NSW Police have been working extremely hard over the last few years to develop closer ties with the LGBTI community and have concentrated quite closely on DFV.
“Our Gay and Lesbian Liaison Officers work closely with police taking DFV reports and our DVLOs (Domestic Violence Liaison Officers) to ensure the best possible support is provided to LGBTI community members,” Superintendent Anthony Crandell tells SX.
DVLOs also get specific training in LGBTI issues so they can better serve the community.
“We hope that positive experiences with police will encourage community members to come forward and report matters to us,” Crandell says.
While Hayden says his experiences with police and social workers was positive, getting through the court system was more of a challenge. Such was the animosity between him and his ex-partner that she tried to use Hayden’s trans status against him.
“We hope that positive experiences with police will encourage community members to come forward and report matters to us.”Superintendent Tony Crandell
“Her first argument was because I’m trans I just don’t exist in the legal system,” Hayden says. “That didn’t work!”
Nonetheless, not being the biological parent as well as his trans status worked against him and his ex-partner got the lion’s share of their assets and greater custody over their children.
Hayden’s experiences through the judicial system may have been less than happy, but according to Cedric Hassing of the Inner City Legal Centre, things are improving through the courts as greater understanding of the nature of LGBTI relationships slowly filters through.
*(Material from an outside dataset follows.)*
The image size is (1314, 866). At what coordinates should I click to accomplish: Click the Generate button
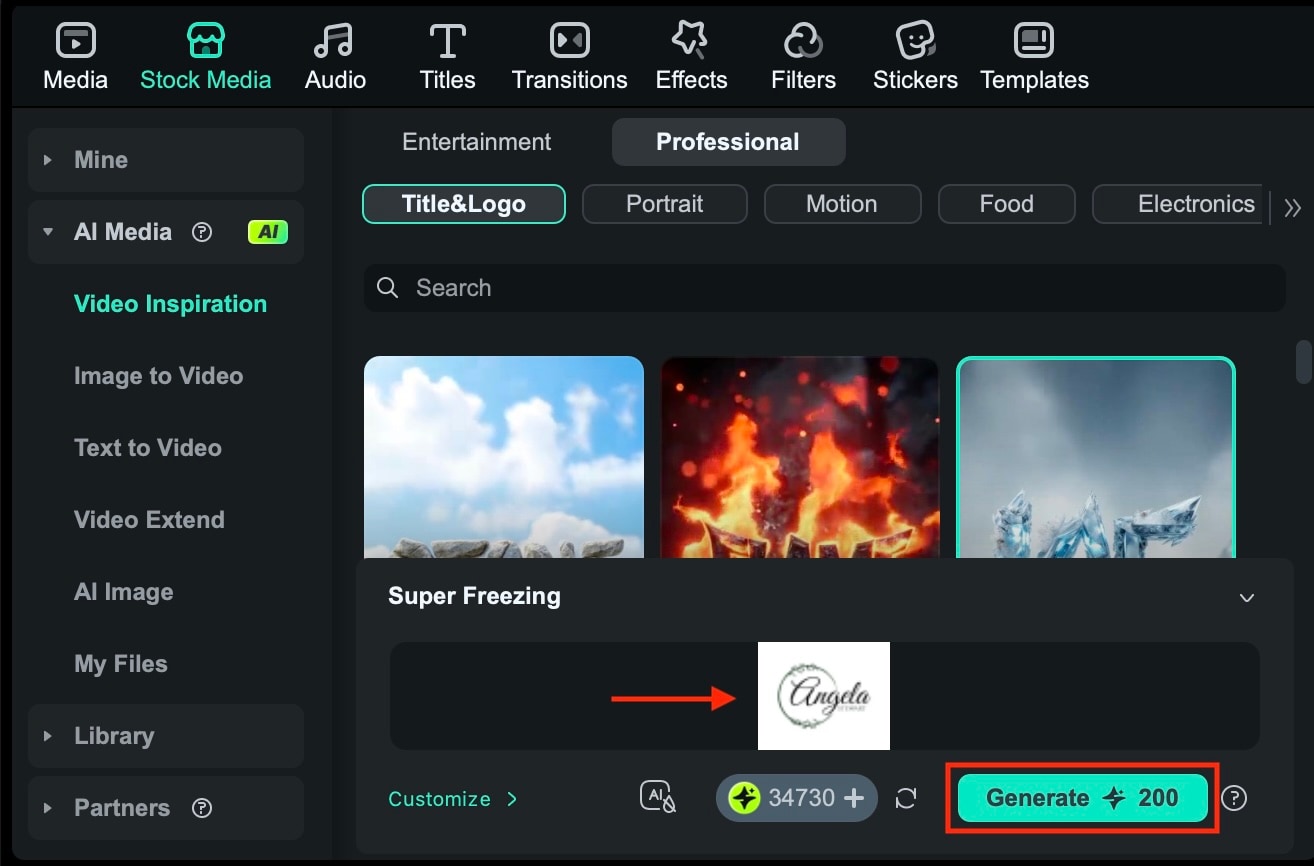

“We have an LGBTI safe room at the Downing Centre, which hears a lot of domestic violence matters; it’s the first LGBTI safe room in Australia and probably the Southern Hemisphere,” Hassing says.
“I do a lot of training work with the Women’s Domestic Violence Court Assistance Service and the people who work there are happy and keen to know that there’s a same-sex, transgender, queer referral service; we’re trying to roll that training out, as much as we can, throughout New South Wales.”
The Inner City Legal Centre helps quite a number of LGBTI-attracted people affected by DFV. They have a very large reference list of LGBTI-friendly support services, counsellors and GPs. And those services are vital: as Hayden says, he is still seeing a psychologist regularly to help repair the emotional damage done to him.
It’s clear that it will take a lot of work to combat DFV in the LGBTI community from educating support services to educating the community, to changing community attitudes from the old ‘male vs female’ mindset, to creating safe spaces for victims to go.
As part of that work, ACON has recently received $115,000 in funds from the NSW Government to help with their anti-DFV strategy.
Announcing the funding, the NSW Minister for Prevention of Domestic Violence and Sexual Assault, Pru Goward said it was important that LGBTI people and their families feel safe and supported.
“ACON’s new strategic plan for its DFV work demonstrates that the organisation is committed to improving the safety of LGBTI people and their families,” Goward said.
“The Government looks forward to working with ACON and its partners over the next five years to reduce violence experienced by LGBTI people in relationships and households.”
For Hayden, there is light on the horizon. Despite the occasional upsets, Hayden is in a much happier place today than he was five years ago and doesn’t regret breaking off his abusive relationship and going to the police. He urges anyone who is being abused to report it to authorities and seek help from others.
“Go and talk to the police because they will believe you,” Hayden says. “And also tell the people around you. Having someone on your side is a game-changer.”